• **Your task**:
Copy out the records from the line with "The width and height of the screenshot is (1512, 790)." up to and including the line with "tap(680, 181)", keeping every line unchanged.

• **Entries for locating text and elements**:
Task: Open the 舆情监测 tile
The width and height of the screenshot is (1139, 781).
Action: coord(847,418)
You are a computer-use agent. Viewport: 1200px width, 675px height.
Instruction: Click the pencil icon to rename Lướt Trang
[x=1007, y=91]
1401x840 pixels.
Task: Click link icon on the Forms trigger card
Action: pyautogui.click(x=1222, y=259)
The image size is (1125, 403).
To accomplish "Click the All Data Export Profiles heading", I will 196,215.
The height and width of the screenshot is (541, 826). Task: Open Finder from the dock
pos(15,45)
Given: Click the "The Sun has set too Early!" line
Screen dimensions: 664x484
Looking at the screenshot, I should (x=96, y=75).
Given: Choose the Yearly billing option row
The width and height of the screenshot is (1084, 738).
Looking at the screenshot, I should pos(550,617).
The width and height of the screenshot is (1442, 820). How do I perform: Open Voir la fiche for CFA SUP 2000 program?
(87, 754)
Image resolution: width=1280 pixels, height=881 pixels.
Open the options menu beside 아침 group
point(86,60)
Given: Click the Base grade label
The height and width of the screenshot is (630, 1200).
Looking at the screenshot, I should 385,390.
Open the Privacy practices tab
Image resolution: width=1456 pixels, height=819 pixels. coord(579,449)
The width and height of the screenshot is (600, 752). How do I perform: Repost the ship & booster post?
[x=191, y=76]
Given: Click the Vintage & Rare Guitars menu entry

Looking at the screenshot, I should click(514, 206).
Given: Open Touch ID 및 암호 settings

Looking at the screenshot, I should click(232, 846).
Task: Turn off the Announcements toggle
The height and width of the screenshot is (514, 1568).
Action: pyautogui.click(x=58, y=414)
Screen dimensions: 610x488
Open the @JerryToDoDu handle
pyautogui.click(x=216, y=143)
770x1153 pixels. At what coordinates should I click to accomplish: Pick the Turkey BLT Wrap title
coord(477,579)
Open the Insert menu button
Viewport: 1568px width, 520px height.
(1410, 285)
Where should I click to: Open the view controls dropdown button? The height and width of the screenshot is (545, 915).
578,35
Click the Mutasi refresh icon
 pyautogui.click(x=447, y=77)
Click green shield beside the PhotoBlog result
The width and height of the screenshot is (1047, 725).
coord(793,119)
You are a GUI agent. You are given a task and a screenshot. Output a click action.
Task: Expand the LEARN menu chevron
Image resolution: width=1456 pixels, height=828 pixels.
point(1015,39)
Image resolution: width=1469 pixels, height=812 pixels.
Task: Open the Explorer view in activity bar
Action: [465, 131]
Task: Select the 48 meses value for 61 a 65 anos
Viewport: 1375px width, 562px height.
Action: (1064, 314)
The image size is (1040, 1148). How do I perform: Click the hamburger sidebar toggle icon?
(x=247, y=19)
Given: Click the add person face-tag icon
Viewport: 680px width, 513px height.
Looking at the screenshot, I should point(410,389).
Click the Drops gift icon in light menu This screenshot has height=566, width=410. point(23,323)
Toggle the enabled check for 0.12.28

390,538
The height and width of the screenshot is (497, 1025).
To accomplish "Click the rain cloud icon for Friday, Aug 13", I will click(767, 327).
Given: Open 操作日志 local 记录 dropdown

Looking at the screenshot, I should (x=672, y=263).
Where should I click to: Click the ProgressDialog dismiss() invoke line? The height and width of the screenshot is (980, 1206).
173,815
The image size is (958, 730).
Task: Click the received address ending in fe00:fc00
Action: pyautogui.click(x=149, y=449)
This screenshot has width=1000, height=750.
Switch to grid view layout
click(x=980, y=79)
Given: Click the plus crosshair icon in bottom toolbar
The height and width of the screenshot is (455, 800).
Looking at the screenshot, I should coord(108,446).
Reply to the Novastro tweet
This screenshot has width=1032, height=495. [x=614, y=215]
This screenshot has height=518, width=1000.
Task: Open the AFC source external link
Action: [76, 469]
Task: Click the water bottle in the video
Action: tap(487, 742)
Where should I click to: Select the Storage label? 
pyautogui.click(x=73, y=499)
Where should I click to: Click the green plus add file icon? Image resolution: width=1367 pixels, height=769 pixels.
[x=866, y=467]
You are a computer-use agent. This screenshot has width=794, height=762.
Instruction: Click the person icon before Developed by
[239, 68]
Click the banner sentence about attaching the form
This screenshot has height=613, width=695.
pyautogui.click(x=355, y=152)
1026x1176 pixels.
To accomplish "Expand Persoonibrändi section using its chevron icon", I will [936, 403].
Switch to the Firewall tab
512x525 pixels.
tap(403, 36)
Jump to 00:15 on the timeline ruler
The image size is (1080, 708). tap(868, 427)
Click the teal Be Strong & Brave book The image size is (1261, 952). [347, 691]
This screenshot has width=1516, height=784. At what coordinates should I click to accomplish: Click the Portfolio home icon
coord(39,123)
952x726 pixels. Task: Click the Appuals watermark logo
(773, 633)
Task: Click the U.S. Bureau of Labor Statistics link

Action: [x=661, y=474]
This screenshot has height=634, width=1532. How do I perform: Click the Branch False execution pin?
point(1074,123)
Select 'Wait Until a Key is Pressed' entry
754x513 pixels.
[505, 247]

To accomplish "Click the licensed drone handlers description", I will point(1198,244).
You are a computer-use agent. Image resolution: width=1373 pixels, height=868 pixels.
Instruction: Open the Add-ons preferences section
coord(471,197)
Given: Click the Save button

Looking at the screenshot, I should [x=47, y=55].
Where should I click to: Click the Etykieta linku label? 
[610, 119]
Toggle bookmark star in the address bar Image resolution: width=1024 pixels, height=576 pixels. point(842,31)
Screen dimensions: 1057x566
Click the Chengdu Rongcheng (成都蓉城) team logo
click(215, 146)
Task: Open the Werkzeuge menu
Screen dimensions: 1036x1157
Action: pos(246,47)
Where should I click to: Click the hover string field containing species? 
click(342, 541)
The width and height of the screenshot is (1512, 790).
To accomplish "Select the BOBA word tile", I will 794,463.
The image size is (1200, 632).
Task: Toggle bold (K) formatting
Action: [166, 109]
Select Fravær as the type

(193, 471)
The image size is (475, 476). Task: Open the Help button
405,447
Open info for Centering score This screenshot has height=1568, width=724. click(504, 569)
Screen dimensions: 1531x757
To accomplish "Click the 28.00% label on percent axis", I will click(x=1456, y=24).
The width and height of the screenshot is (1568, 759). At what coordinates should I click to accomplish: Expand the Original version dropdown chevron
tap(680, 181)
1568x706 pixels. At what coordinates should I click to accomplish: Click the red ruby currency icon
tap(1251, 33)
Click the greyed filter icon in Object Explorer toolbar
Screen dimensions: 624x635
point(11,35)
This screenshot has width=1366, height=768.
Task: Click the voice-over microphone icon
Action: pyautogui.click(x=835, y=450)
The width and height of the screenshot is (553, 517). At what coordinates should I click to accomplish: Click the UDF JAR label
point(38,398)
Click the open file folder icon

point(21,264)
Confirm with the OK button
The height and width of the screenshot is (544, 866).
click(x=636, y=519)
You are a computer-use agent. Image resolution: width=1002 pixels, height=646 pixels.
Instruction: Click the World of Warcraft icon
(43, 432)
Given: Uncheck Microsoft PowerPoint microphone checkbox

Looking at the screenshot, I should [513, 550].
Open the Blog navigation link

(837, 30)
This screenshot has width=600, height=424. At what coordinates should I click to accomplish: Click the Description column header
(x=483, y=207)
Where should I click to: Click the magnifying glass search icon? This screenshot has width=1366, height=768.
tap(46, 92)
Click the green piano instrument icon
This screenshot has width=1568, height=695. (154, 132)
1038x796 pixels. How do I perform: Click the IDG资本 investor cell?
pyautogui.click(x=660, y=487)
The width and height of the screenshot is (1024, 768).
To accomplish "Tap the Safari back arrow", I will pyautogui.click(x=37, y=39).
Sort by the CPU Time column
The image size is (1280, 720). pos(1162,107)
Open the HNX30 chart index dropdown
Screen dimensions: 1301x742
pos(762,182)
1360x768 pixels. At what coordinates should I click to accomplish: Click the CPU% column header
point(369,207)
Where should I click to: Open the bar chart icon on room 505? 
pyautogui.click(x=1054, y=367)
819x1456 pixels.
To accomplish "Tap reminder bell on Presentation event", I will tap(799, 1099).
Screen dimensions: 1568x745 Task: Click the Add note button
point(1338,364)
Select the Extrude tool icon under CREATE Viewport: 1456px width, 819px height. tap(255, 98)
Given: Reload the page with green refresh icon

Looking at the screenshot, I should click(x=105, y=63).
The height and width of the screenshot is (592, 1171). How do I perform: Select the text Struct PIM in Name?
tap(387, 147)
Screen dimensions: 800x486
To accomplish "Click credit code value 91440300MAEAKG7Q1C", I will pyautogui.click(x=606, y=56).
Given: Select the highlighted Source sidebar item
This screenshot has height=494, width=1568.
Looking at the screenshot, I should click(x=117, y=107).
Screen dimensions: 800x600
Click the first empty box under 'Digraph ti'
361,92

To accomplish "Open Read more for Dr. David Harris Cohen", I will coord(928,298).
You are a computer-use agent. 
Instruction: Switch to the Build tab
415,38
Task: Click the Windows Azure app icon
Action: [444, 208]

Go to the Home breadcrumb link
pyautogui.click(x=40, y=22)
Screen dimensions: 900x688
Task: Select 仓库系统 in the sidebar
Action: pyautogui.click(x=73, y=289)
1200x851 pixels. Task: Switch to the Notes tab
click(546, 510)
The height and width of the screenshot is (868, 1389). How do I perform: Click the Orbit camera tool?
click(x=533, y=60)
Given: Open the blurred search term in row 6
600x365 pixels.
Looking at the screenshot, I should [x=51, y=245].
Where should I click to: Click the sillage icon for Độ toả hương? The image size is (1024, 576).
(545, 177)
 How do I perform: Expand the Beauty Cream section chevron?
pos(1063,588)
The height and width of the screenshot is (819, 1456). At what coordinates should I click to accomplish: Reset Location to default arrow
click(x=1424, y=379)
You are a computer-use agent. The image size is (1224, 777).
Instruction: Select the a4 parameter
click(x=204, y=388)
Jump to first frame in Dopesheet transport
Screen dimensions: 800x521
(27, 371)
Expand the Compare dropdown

• **Written solution**:
The width and height of the screenshot is (1512, 790).
To accomplish "Select the BOBA word tile", I will 794,463.
The image size is (1200, 632).
Task: Toggle bold (K) formatting
Action: [166, 109]
Select Fravær as the type

(193, 471)
The image size is (475, 476). Task: Open the Help button
405,447
Open info for Centering score This screenshot has height=1568, width=724. click(504, 569)
Screen dimensions: 1531x757
To accomplish "Click the 28.00% label on percent axis", I will click(x=1456, y=24).
The width and height of the screenshot is (1568, 759). At what coordinates should I click to accomplish: Expand the Original version dropdown chevron
tap(680, 181)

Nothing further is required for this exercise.